The Scott County Board released their "2030 Vision" in a town hall forum last night. Based on the reporting in todays Star Tribune, I wasn't sure how bad it would be.

"Scott County is unveiling this week what officials are calling the last best chance to "paint the picture" of its future in the decades to come. And they're bracing for hostile reaction.
The county's plan for the next quarter century, on display at an open house Tuesday night and on the Web on Wednesday, envisions a future in which farming almost disappears in the generations to come."


The Strib has the reputation of being a little less than accurate in it's reporting, so it is possible that this future devoid of farm land (in a very agricultural county) could be just a little hysterical...right? I mean slide 4 talks about how great the county will be in 2030 because of it's "natural beauty and rural character". Slide 5 talks about a "diversity of urban and rural lifestyles".

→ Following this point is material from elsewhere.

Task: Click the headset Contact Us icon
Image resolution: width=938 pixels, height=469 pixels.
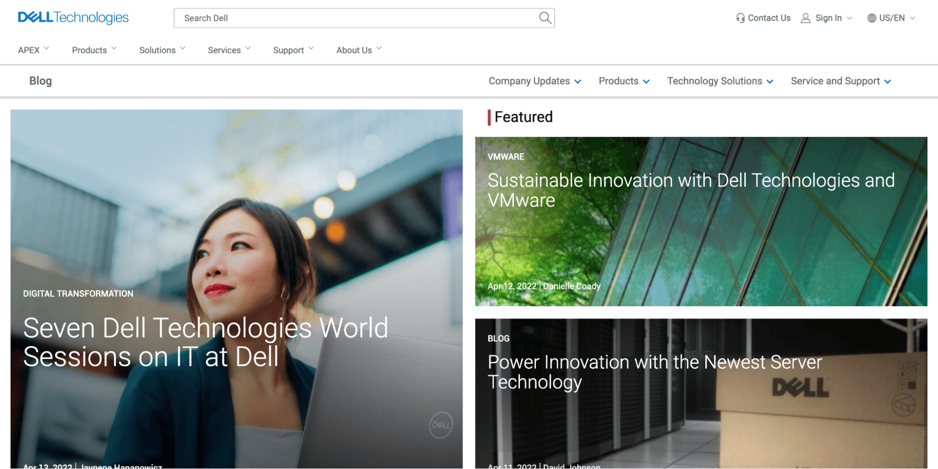Action: coord(740,18)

However, slide 28 starts the discussion of Land Use and it is there that (if you like the rural character of Scott County) things go south in a hurry. Slide 31 shows where the planned growth will be and how it will "include" family farms! There, just south and west of Belle Plaine, taking a whole 1/8th of the county is what the County Board has relegated to farm land! Everything else will be residential/municipalities (Shakopee, Prior Lake, Jordan etc). We are talking about the government of a county that is MOSTLY rural/farmland now, planning to become another inner ring concrete "smart growth"!

Now I have no problems with a retiring farmer selling his land to whomever he/she chooses. That is what property rights are all about. But government planning you out of your farm is another story entirely! To have our farmers know that in 20 years, the county will crowd them out of their land is unconscionable!

The charm of Scott County has been it's rural/farming identity. Family farms and hobby farms (10 acres and a horse as the Star Tribune called it) give the residents a reminder of what this state was founded on....a reminder of our history! To plan on paving that all under in roads and developments is a crime.